# Reading text

From Dad I learned respect. Once I “sassed” Aunt Frances
and he called me in. He didn’t say I had to apologize, he just pointed
out how I’d feel if I did. And I did apologize and I did feel happy
and Aunt Frances and I loved each other more for the experience.
He also chastised us in a positive way. Once I accepted
a date with a young man who had a rather wild reputation. The next
morning Dad was in my room before the sun came up. He woke me and
said, “You know, my girl, it’s wonderful to know that I can trust
you out with a young man like that, for I know that a daughter of
mine would never permit a young man to cheapen her in any way.”
Since my conscience wasn’t quite as pure as he implied that morning,
I squirmed but it surely put controls on my future actions.
Another time my younger sister and I stayed out very
late with our boyfriends. We were sitting in our car (we’d been
to a dance with a brother driving) and suddenly that brother, who
had also been out late, tapped on the window and said, “Dad’s coming.”

# Extracted data
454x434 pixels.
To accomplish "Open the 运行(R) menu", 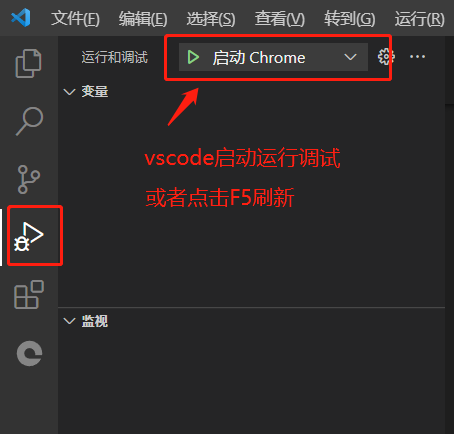I will pyautogui.click(x=420, y=18).
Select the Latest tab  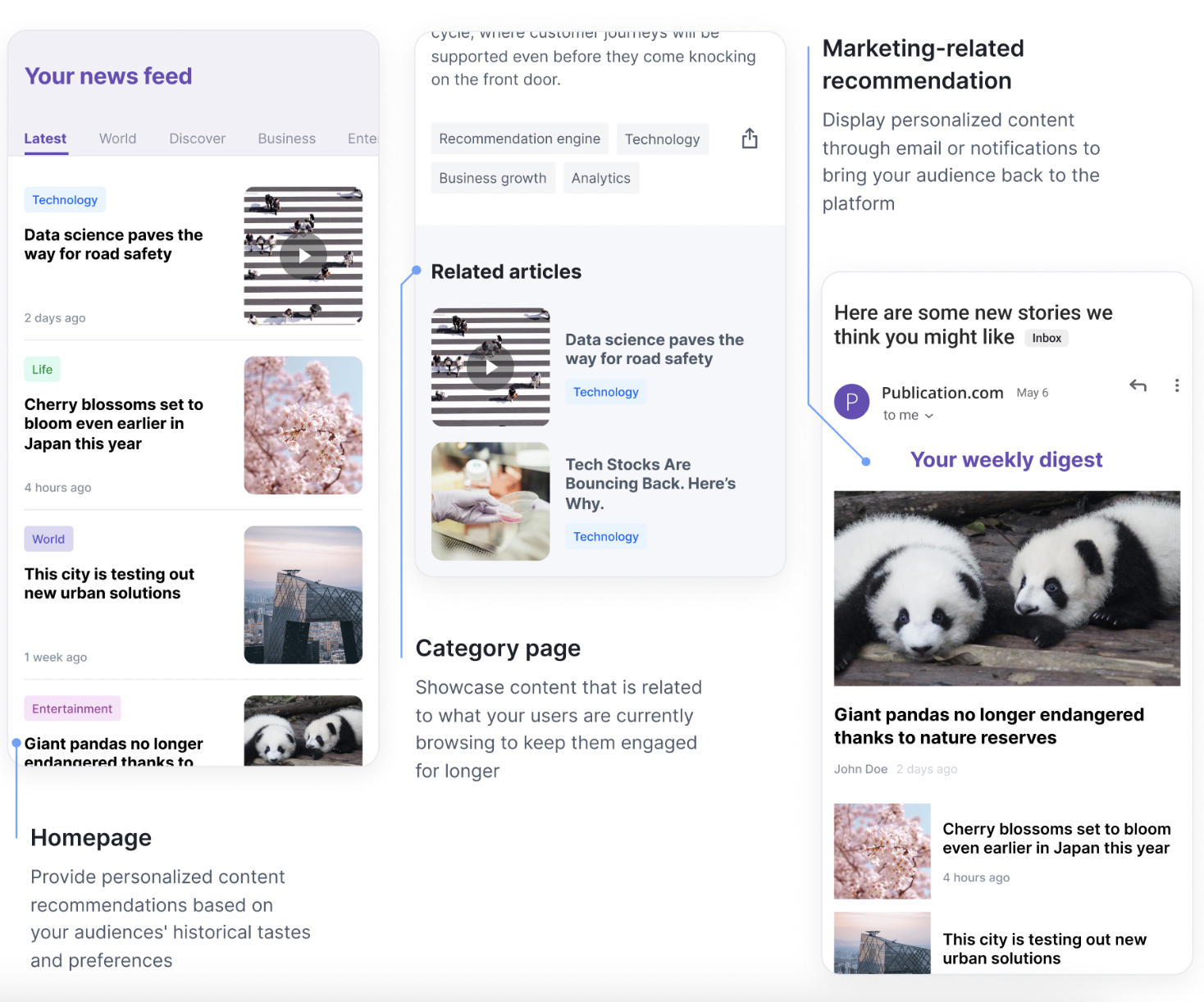point(45,139)
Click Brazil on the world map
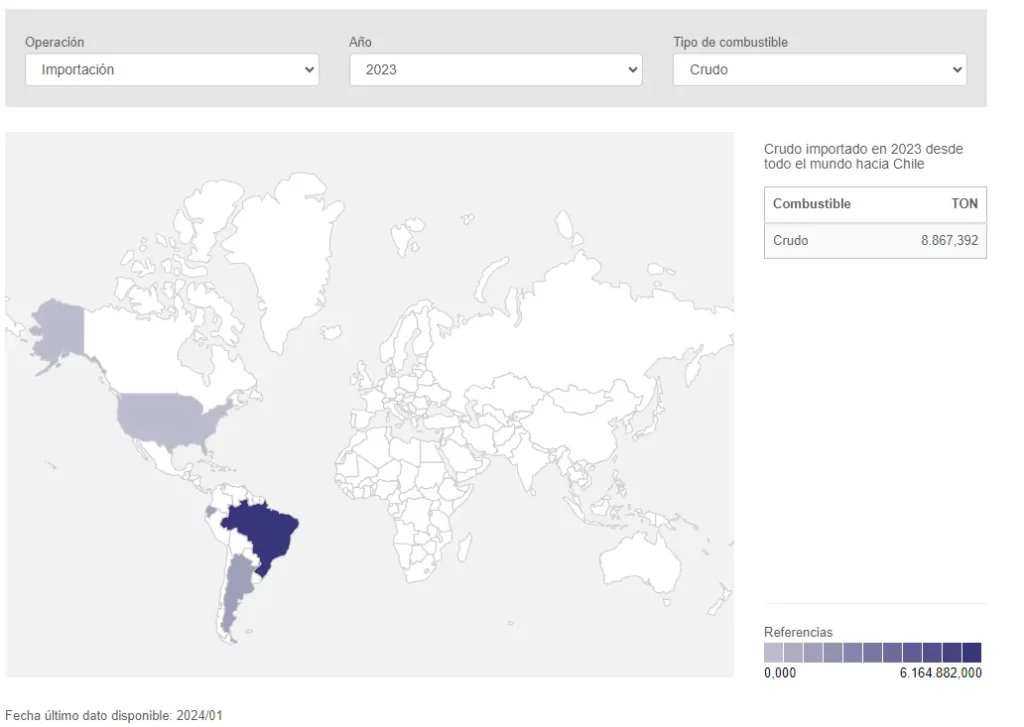The width and height of the screenshot is (1024, 727). 262,530
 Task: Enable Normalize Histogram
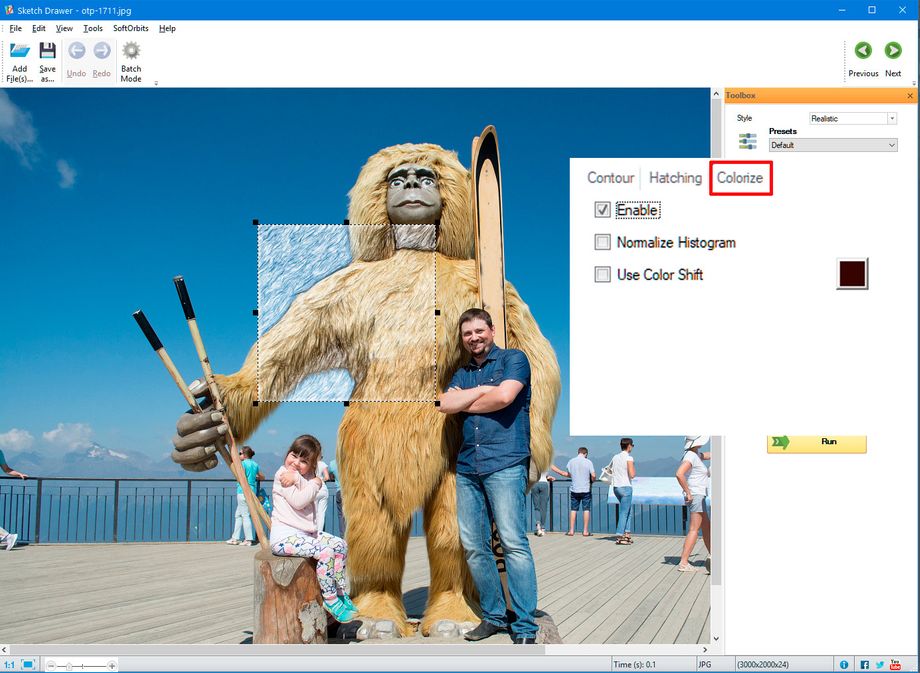tap(601, 242)
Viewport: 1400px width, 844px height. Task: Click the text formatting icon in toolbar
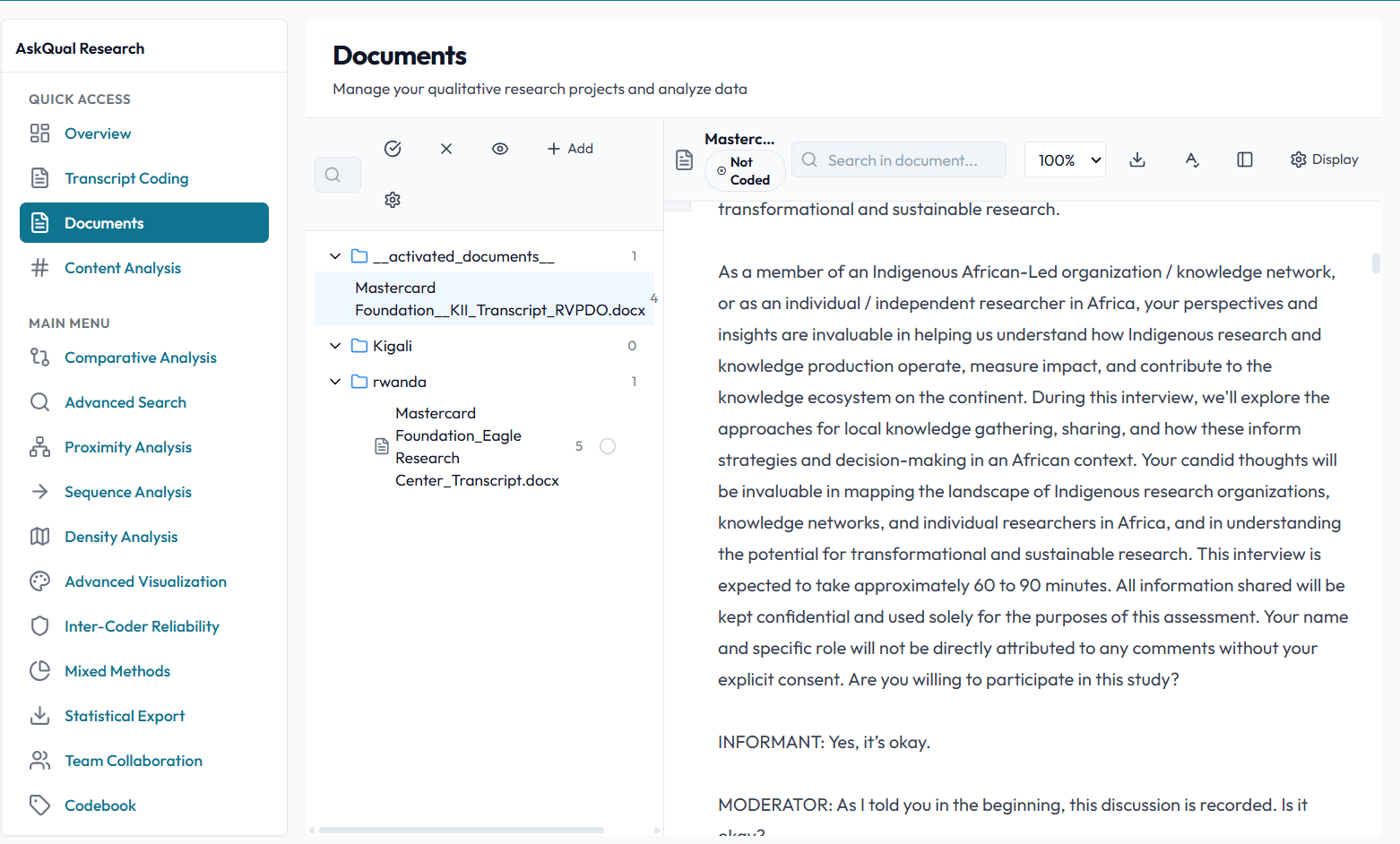tap(1191, 159)
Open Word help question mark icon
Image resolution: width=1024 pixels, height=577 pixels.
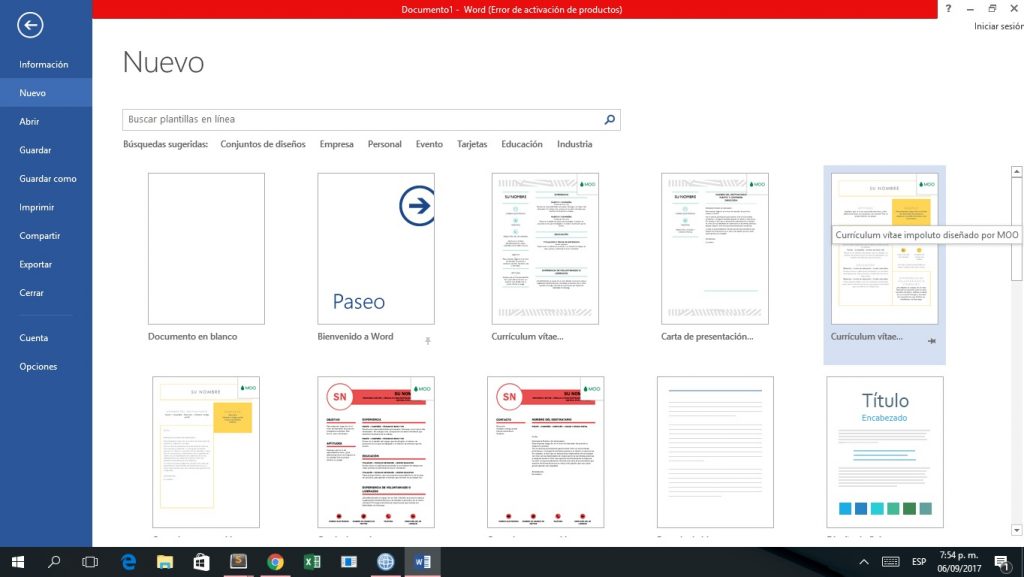pyautogui.click(x=948, y=8)
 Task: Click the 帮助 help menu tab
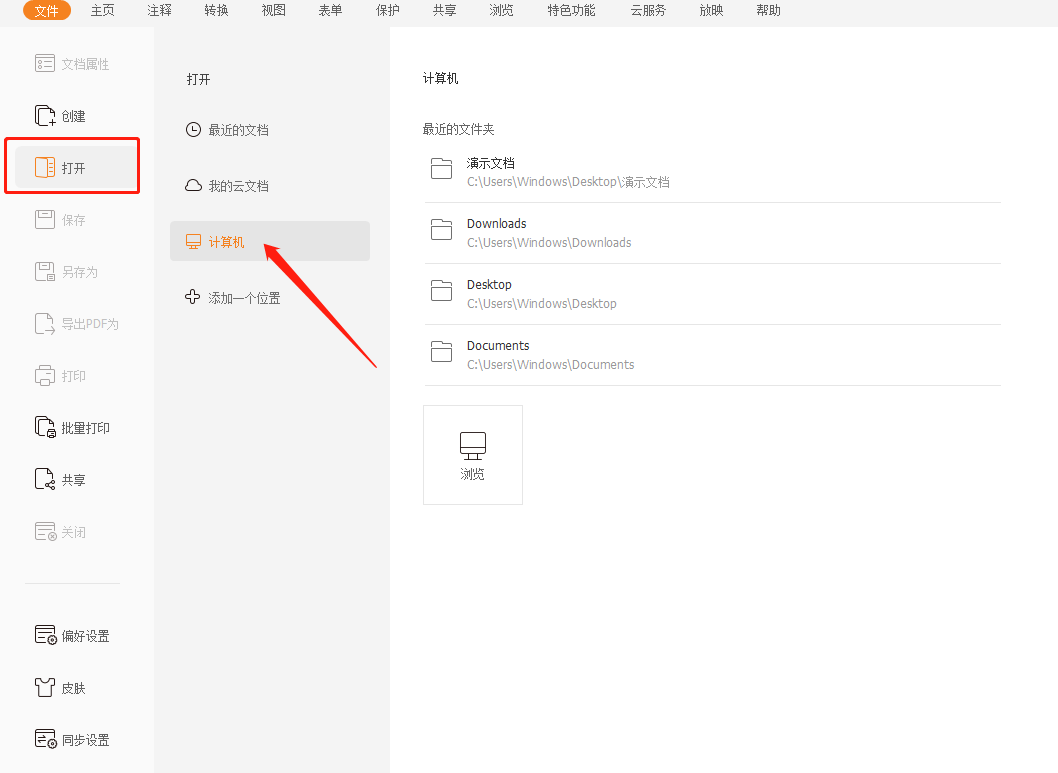[768, 11]
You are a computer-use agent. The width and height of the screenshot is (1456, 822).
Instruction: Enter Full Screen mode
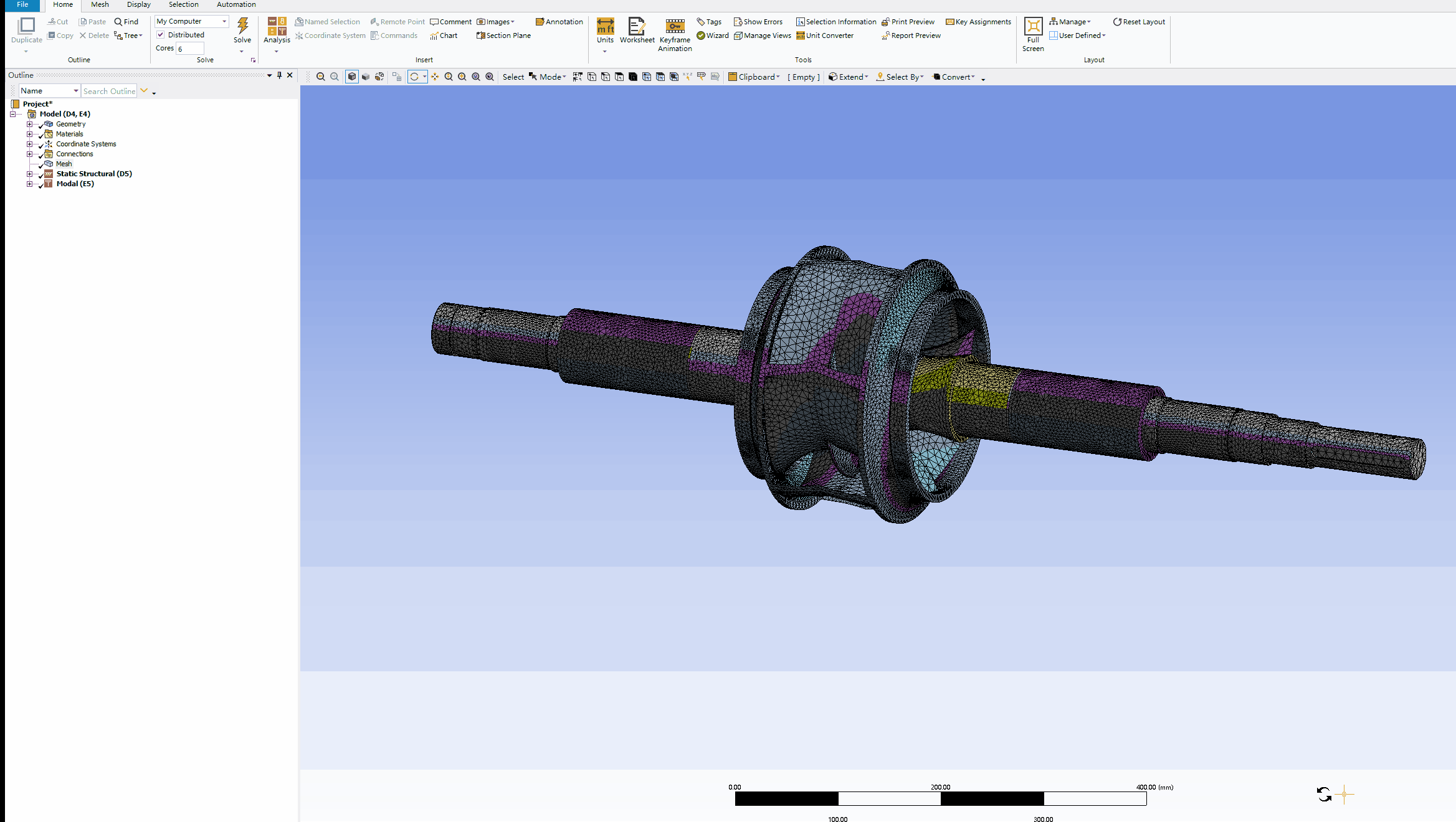pyautogui.click(x=1033, y=27)
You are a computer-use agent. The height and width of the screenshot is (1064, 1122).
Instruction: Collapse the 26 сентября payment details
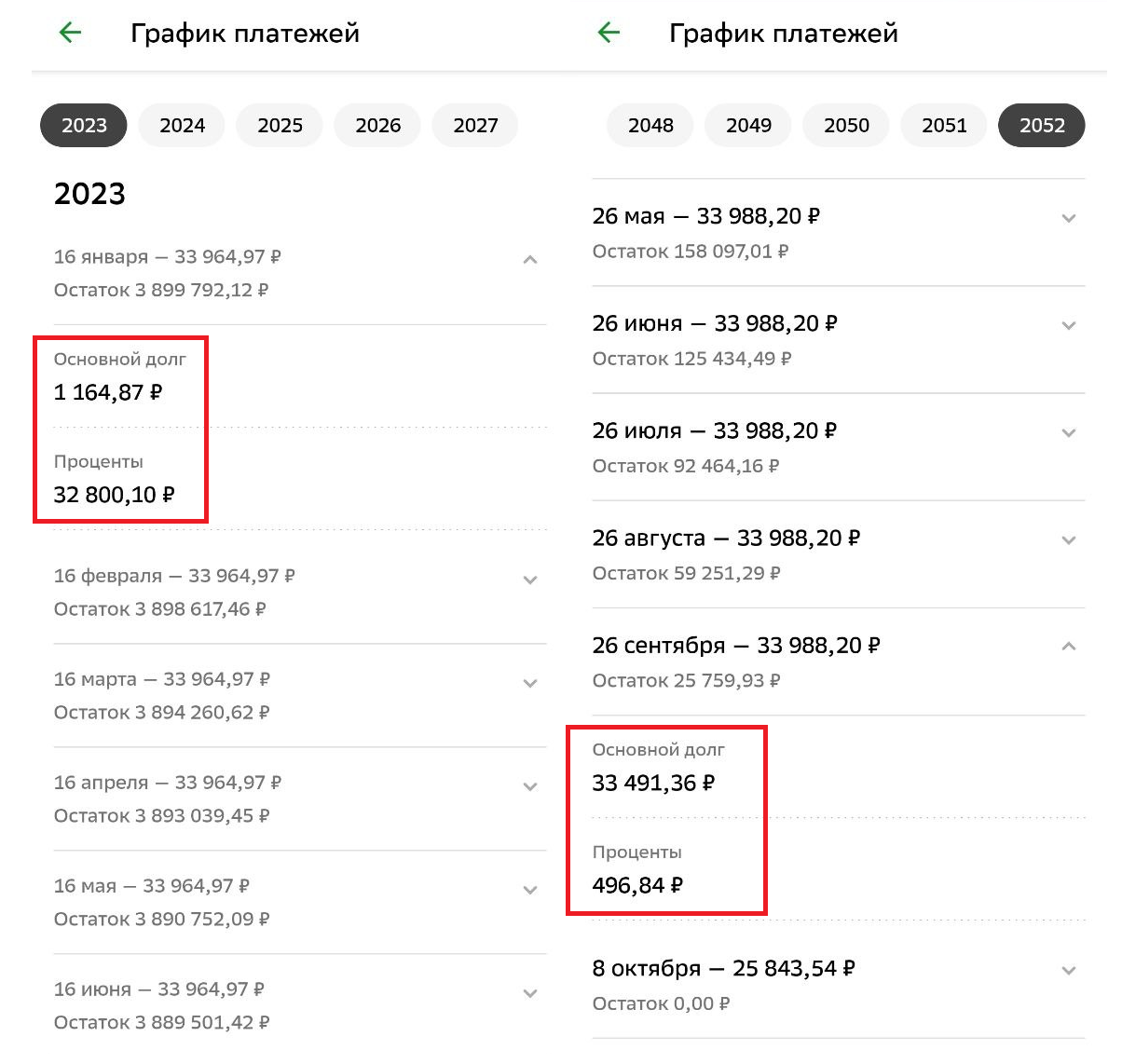pyautogui.click(x=1069, y=647)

# Directions
Return everything from "He also chastised" down to "my future actions." in the passage about Dad, copied word for word. The items are not used here.

# Task solution
He also chastised us in a positive way. Once I accepted
a date with a young man who had a rather wild reputation. The next
morning Dad was in my room before the sun came up. He woke me and
said, “You know, my girl, it’s wonderful to know that I can trust
you out with a young man like that, for I know that a daughter of
mine would never permit a young man to cheapen her in any way.”
Since my conscience wasn’t quite as pure as he implied that morning,
I squirmed but it surely put controls on my future actions.